#### 抽出資料

##############################

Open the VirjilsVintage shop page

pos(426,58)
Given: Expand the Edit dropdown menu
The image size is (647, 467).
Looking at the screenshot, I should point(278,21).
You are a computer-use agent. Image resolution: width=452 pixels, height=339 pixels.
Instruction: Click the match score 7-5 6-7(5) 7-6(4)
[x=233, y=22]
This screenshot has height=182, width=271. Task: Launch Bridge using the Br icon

##############################

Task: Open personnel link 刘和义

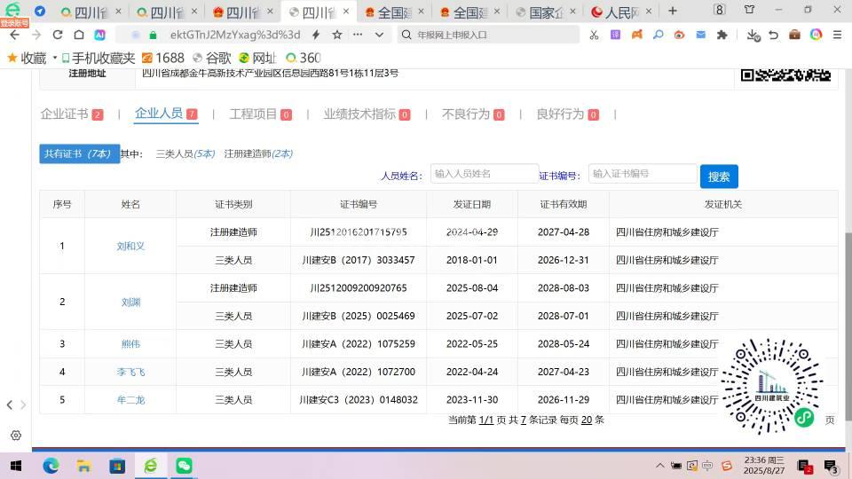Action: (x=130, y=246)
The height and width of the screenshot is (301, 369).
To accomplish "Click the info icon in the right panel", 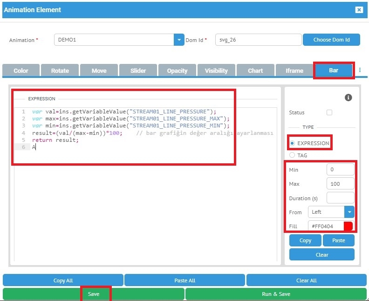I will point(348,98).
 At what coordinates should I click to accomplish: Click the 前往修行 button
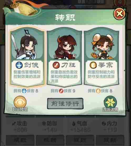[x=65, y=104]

##############################

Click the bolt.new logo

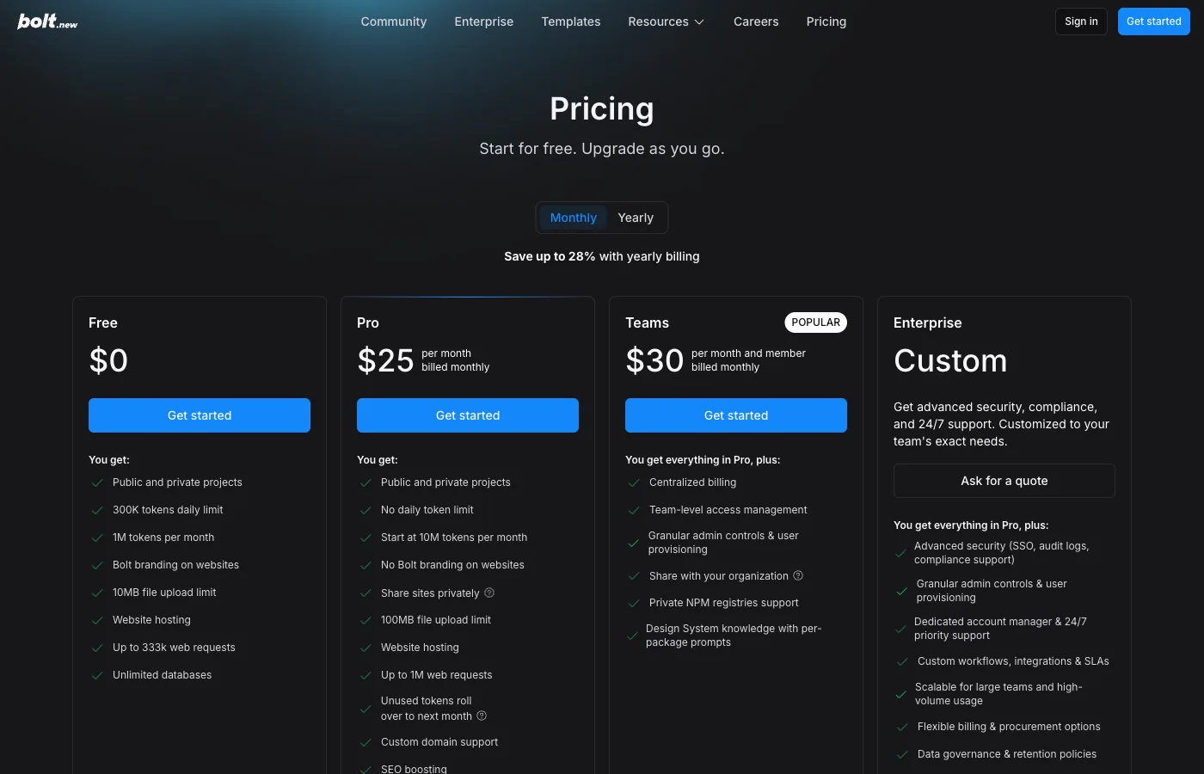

##############################

#### 課題の内容
上の抽出資料で「should」という文字列を含む行を数え、その数だけを答えよ。大文字と小文字は区別する。

#### 解答全文
2